Vejamos o que o próprio Rahul tem a dizer:

“Tão pequena a minha cabeça. Não entendo como pode caber mais tanta coisa. Poeira de lembranças que caberiam até na casca de uma noz. Se eu conseguisse arrumar essa poeira quem sabe encontraria os cubos que faltam para formar os quadros do jogo…”;

“Teria de descobrir a morte enquanto vivo, antes de entrar no labirinto de onde só poderei sair morrendo de novo. Para retornar —quem sabe?— na poeira de outras vidas. Mais sofrimento….”
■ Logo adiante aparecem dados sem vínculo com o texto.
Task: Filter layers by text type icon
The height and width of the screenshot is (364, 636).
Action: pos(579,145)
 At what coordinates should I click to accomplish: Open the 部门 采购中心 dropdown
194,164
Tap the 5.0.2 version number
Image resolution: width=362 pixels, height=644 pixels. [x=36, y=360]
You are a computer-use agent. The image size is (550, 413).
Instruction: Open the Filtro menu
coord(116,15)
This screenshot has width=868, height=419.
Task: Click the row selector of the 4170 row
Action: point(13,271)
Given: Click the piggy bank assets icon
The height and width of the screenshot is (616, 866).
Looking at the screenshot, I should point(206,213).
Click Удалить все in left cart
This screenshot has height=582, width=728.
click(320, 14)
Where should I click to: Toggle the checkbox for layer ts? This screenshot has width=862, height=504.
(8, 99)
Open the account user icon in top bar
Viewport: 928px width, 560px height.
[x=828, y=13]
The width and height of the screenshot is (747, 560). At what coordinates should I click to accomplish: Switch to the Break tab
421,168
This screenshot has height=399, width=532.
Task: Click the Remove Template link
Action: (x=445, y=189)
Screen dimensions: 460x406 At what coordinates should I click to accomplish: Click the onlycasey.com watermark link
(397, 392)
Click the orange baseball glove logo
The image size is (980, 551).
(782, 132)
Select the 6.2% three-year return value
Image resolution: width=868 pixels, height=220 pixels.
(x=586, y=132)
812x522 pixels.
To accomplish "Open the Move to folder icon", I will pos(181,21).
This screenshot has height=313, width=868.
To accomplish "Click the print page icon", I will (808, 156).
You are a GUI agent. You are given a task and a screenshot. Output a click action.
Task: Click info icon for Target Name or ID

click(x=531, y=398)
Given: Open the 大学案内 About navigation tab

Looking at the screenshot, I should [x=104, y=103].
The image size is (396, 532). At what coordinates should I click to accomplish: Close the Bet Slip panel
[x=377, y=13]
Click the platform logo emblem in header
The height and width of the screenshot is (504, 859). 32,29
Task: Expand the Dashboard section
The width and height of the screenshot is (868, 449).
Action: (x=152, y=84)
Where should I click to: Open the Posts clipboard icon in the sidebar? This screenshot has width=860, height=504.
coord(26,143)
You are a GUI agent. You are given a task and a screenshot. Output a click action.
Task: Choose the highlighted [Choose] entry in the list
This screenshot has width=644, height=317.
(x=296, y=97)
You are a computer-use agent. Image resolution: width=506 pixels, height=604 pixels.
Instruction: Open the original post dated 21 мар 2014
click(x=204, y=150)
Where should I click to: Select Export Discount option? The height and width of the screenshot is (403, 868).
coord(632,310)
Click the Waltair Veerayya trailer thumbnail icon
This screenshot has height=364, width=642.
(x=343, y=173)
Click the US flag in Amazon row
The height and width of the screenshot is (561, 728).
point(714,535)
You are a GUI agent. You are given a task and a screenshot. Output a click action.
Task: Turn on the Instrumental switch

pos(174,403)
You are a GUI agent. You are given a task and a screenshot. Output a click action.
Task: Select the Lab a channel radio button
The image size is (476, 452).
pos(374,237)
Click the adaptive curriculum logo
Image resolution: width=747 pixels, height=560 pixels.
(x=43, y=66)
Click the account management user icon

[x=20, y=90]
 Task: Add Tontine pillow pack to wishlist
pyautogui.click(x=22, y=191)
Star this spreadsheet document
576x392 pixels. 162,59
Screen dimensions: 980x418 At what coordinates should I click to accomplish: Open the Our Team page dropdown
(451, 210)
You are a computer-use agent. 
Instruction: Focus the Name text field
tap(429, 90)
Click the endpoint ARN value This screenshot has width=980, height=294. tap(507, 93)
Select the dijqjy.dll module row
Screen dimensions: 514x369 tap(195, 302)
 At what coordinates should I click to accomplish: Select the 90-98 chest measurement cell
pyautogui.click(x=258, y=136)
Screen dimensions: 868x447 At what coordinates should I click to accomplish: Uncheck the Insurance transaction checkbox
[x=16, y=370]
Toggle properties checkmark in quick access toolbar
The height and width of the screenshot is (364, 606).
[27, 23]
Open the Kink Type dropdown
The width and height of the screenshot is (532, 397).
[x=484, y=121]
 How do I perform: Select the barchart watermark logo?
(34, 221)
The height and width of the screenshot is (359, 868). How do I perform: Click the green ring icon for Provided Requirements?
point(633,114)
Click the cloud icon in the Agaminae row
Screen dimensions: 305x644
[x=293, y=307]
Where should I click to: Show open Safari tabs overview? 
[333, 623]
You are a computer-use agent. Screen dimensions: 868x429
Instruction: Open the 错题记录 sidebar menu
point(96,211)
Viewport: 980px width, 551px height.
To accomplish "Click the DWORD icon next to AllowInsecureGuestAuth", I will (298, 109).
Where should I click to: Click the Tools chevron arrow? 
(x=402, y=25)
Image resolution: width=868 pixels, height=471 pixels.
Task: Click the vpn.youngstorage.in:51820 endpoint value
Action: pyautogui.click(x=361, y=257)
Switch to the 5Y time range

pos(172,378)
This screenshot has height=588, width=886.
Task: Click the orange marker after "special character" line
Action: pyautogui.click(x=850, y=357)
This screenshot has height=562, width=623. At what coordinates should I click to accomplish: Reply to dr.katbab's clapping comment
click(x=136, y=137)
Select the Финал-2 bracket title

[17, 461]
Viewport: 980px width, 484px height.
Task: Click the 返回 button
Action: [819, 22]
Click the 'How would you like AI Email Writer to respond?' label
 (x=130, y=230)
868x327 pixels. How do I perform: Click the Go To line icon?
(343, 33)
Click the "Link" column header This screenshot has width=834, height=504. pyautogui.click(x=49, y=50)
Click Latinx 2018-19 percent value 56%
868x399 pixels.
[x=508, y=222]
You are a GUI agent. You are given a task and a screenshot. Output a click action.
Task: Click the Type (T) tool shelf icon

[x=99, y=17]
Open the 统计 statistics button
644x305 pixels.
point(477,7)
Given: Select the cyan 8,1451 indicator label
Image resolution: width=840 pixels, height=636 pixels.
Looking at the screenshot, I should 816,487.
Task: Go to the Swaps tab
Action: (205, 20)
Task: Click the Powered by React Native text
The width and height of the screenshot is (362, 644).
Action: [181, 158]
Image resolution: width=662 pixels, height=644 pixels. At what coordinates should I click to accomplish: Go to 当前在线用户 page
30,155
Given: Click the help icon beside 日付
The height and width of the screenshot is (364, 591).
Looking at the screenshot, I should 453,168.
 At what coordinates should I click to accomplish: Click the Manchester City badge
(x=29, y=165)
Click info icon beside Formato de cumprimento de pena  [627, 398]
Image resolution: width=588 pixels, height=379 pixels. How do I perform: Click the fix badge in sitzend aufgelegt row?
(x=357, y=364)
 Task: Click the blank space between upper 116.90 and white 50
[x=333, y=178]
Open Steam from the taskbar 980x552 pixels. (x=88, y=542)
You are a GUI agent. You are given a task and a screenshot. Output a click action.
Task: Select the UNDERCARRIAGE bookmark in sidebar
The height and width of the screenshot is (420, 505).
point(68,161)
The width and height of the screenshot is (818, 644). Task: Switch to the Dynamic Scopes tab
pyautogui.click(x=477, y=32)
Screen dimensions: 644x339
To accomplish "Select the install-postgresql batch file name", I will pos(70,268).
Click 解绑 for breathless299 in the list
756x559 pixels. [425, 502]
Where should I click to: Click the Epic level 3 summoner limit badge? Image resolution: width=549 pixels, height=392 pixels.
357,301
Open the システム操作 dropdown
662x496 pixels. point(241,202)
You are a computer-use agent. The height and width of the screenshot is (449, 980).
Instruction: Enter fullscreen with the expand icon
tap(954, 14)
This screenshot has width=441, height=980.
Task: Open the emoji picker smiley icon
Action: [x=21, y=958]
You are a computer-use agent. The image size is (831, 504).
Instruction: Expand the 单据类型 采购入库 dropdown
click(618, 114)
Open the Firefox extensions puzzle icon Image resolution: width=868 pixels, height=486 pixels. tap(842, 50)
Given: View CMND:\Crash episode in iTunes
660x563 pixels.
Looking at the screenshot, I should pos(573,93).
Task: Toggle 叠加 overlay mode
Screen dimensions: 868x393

É superstição comum afirmar que gatos têm muitas vidas (assim como serem misteriosos e sorrateiros); também faz parte da doutrina transmigratória tanto pitagórica quanto budista a passagem de um tipo de vida para outro (homem para árvore, árvore para pássaro etc). Por isso não se pode estranhar que um gato rememore vidas anteriores como ser humano (particularmente três) e se sinta aprisionado em sua forma atual:

A literatura indiana utiliza indiferentemente as imagens de amarração, acorrentamento, cativeiro ou de esquecimento, ignorância, sono, para significar a condição humana; e, ao contrário, as imagens de libertação das amarras e de dilaceração do véu… ou de memória, rememoração, despertar, vigília etc, são usadas para exprimir a abolição (ou a transcendência) da condição humana… É assim que se passam as coisas, explica Çankara, com o homem levado por ladrões para longe do Ser e que se vê preso na armadilha do seu corpo… Os ladrões são as falsas ideias de mérito, demérito e outras. Seus olhos estão vendados com a venda da ilusão e o homem se vê tolhido pelo desejo que experimenta por uma mulher, seu filho, seu amigo, seus rebanhos etc. ´Sou o filho de fulano, sou feliz ou infeliz, sou inteligente ou estúpido, sou piedoso etc. Como devo viver? Onde existe uma via de evasão? Onde está minha salvação?´ É assim que ele raciocina, enleado numa rede monstruosa.” (Mircea Eliade)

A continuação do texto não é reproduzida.